Gli stessi pensatori, sempre più stizziti, ci potrebbero impedire di continuare nella nostra negazione radicale esclamando “Che l’artista è se stesso l’opera d’arte”. Un concetto pescato anch’esso da pensatori come Friedrich Nietzsche o in maniera più fascista da Gabriele D’Annunzio. Ideali così rendono il cammello pesante vero Friedrich?
Liberandoci da questi pesi coscienziosi, ci spingiamo verso un secondo momento di scontro: “L’artista se non esiste, in assenza di un’opera d’arte ma al contrario se un’opera d’arte esiste senza l’artista da dove può nascere un’opera d’arte? Qui l’apnea comincia a farsi pesante ma proviamo a ritornare rapidamente con lo sguardo e con il pensiero a Katherine Nash. L’opera d’arte non può essere finalizzata nell’atto finale del suo manifesto e documento ART1 essendo un composito di tecniche e di intuizioni che sfuggono ad un concetto di costruttivismo dell’opera d’arte derivato da un binarismo perfetto: io penso, io creo.
Allontaniamoci dal materico e comprendiamo i passi che hanno portato, a mio avviso, alla nascita di questo incredibile documento. Una vita basata e vissuta come una perenne lotta e negazione degli status quo degli anni, un’emancipazione creata e generata in maniera autonoma sui libri, nel confronto e, forse, nell’individualismo. L’opera d’arte possiamo essere d’accordo ora tutte e tutti che è sicuramente ART1, ma quando l’ha costruita? Come? Con che tecnica?
È importante a trovare la soluzione del conflitto da me posto? Non credo.
L’opera d’arte esiste quando permane una breccia nella realtà: come un lenzuolo ben teso su tutti i lati, al sole, scosso dal vento essa si tende, si modella, si modifica, ma trattiene per quanto sia possibile tutte la forza del vento che deriva dai pensieri umani e dalle loro contraddizioni. Quando questo vento si fa troppo forte, ecco che il lenzuolo si strappa facendo così intravedere attraverso di esso ciò che si trova dall’altra parte: l’immateria.
L’opera d’arte è anti-materia nel senso più estremo del termine. È un libro? No. Il libro è una prospettiva di osservazione verso quella lacerazione del tessuto fra reale ed irreale. O almeno così si presenta. Da qui troviamo la risposta al primo punto del manifesto a cura di Katherine Nash e Richard H. Williams: l’artista può diventare un programmatore informatico?

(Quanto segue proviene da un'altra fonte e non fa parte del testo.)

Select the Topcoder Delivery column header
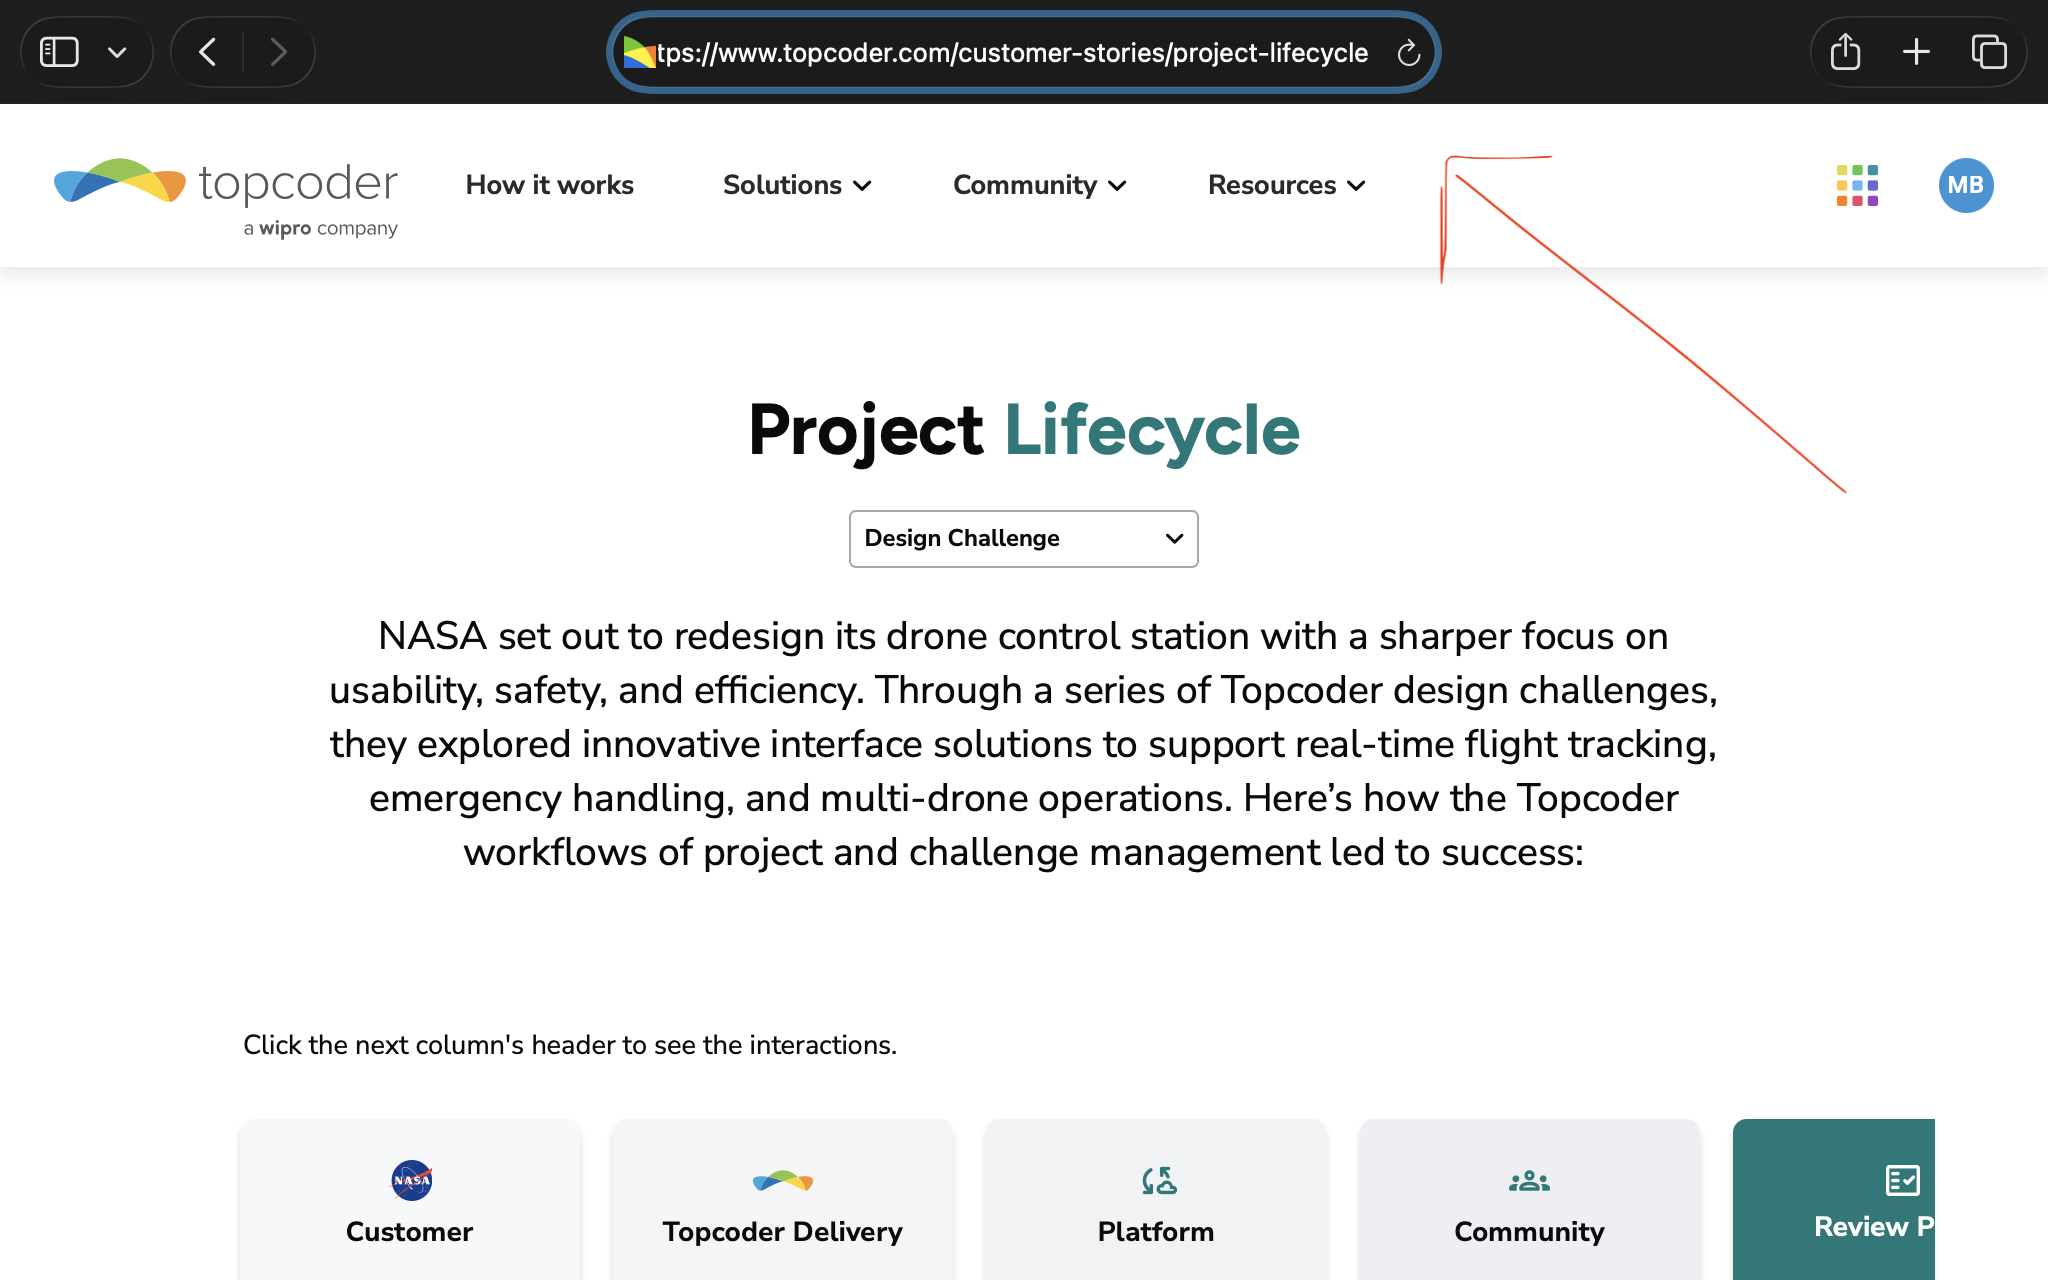Screen dimensions: 2048x1280 point(782,1203)
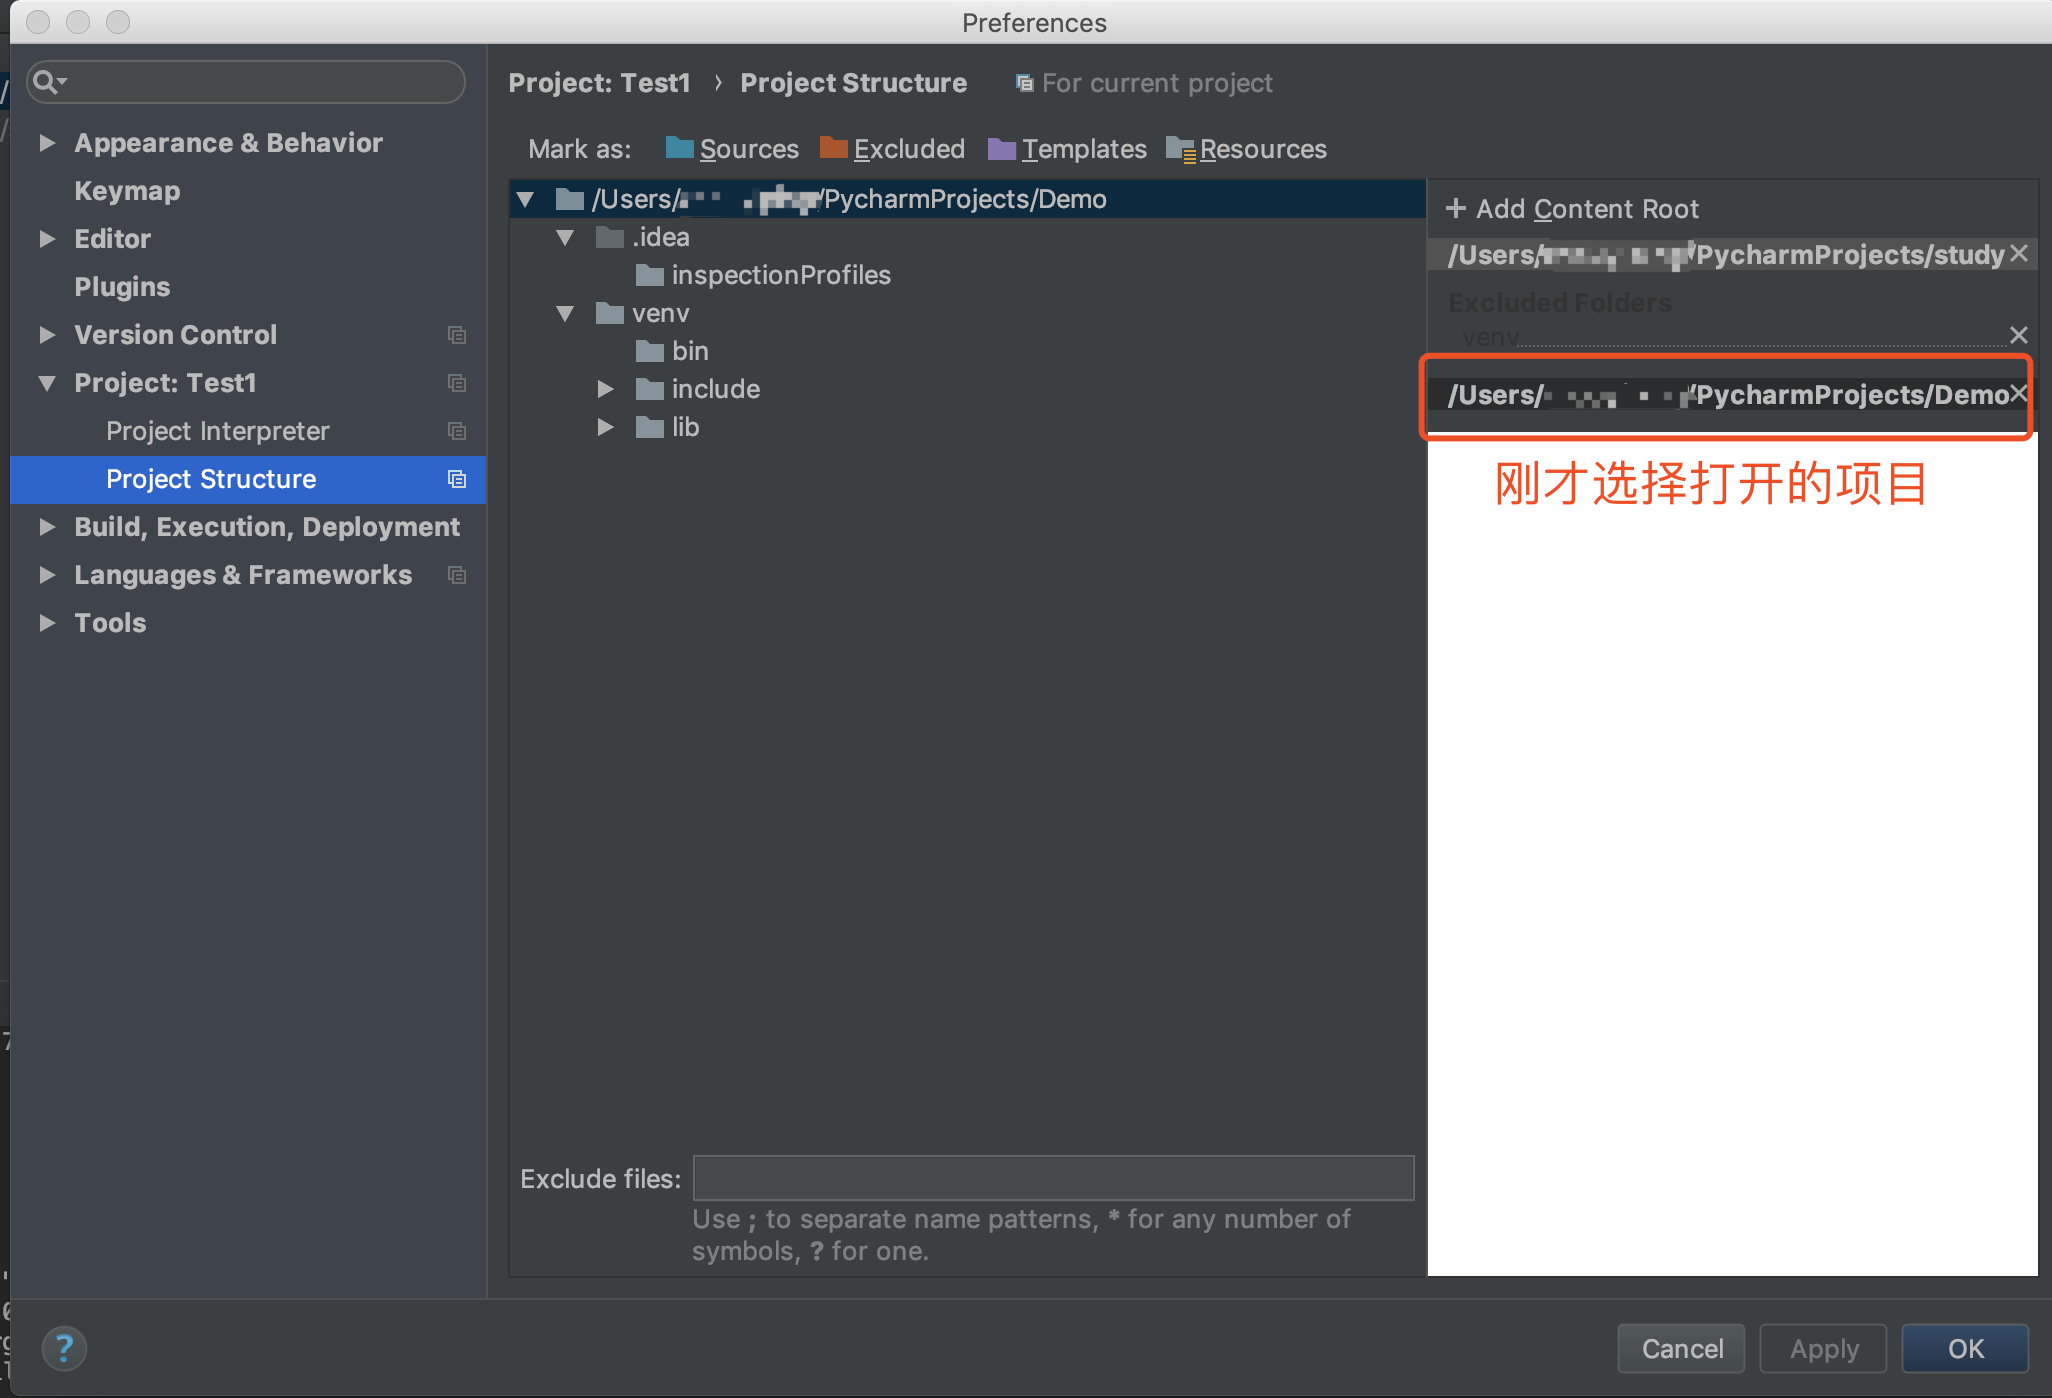Viewport: 2052px width, 1398px height.
Task: Open the Project Interpreter settings page
Action: click(217, 431)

La risposta è straordinariamente sì. L’immaterico che si trasforma in codice bianario e codice macchina genera, come fosse un vero e proprio pennello o scalpello, forme e colori mai visti prima. E come un sapiente artigiano, coglie dallo strumento tutte le sue potenzialità e conosce tutti i suoi limiti, dettati dallo spazio e dal tempo.
Si potrebbe paragonare questo esempio, alle nuove figure professionali nel campo della Digital Art sempre più esperte nell’affrontare problematiche tecniche ed ingegneristiche dove la logica e la risoluzione del problema diventano, spesso, obiettivo fondante per sfogare quel vento che strappa il lenzuolo della realtà.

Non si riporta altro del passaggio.